PVUSD Superintendent Rodriguez said the district has been working to support families’ needs since the breach. Families who for various reasons have kids that aren’t going to in-person class, or who have left to stay with extended family members in other cities, can continue to engage with the district through independent study.
“We’ll be flexible with families and of course support them as needed,” she said.
For some families, the lengthy wait to return home was becoming unbearable. Since Norma Estrada and Rafael Jimenez were evacuated from their mobile home Friday night with their five kids, they have been staying in Estrada’s brother’s home in Watsonville. In that one-bedroom apartment, there are now 17 people with Estrada and Jimenez and their kids. They sleep on the floor of the kitchen and the living room.

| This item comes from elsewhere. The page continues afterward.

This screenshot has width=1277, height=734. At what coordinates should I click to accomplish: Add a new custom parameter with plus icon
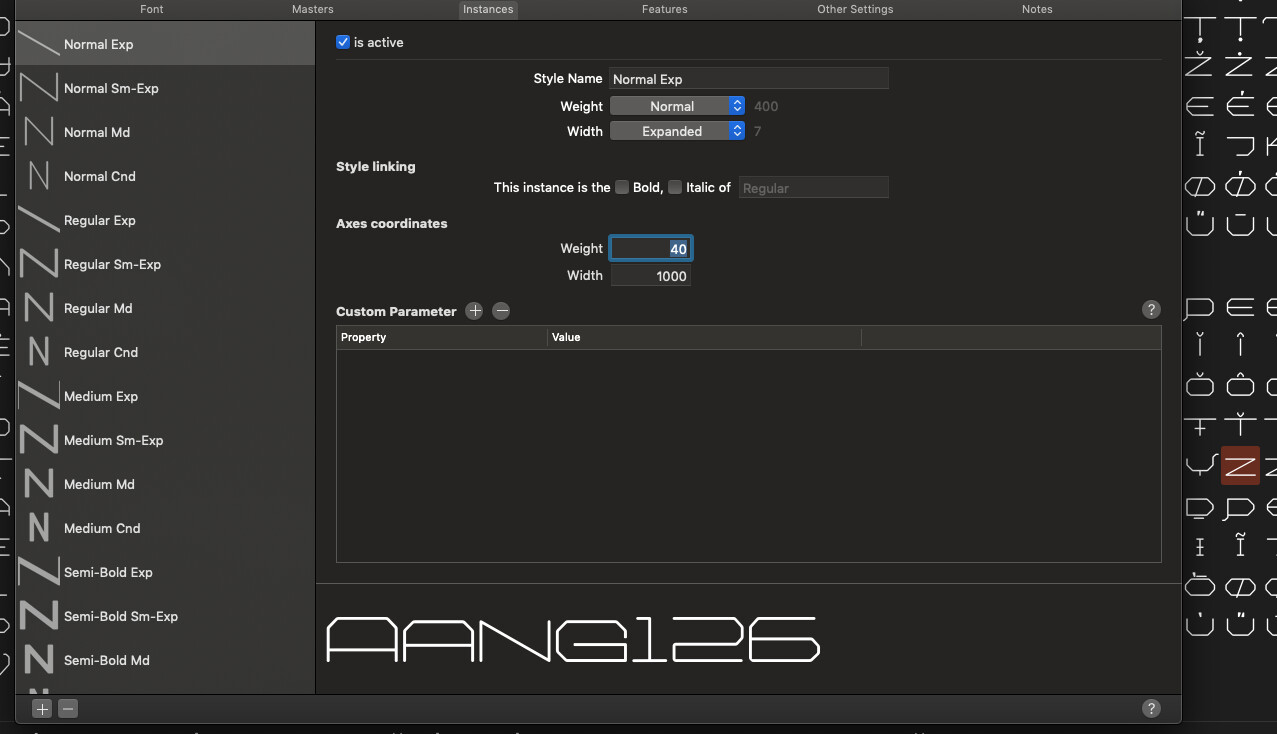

Because of their circumstances — including only one change of clothes, provided by Watsonville-based not-for-profit Raíces y Cariño — Estrada said her four kids who attend PVUSD schools are too scared to go to school.
“We’re going to call to talk to their teachers, to see what we can do,” said Estrada, speaking in Spanish.

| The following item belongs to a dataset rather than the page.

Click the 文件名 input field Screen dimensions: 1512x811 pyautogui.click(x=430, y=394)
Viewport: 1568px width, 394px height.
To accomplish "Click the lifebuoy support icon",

Estrada, Jimenez and their 9-year-old daughter, Xochitl Jimenez, also stood on the Watsonville side of the Pajaro River on Tuesday afternoon, looking across at their community in the hope that they would be let through the roadblocks. Estrada and Jimenez said they’ve lived in the same mobile home for about 20 years. They imagine the trailer won’t be able to survive the damage of the flooding.
“It’s very difficult,” said Estrada. “It’s traumatic for my kids. But we’re going to fight to get through this.”
— Max Chun contributed to this report.
FOR THE RECORD: This story has been updated to clarify the status of Raíces y Cariño; it is a not-for-profit LLC.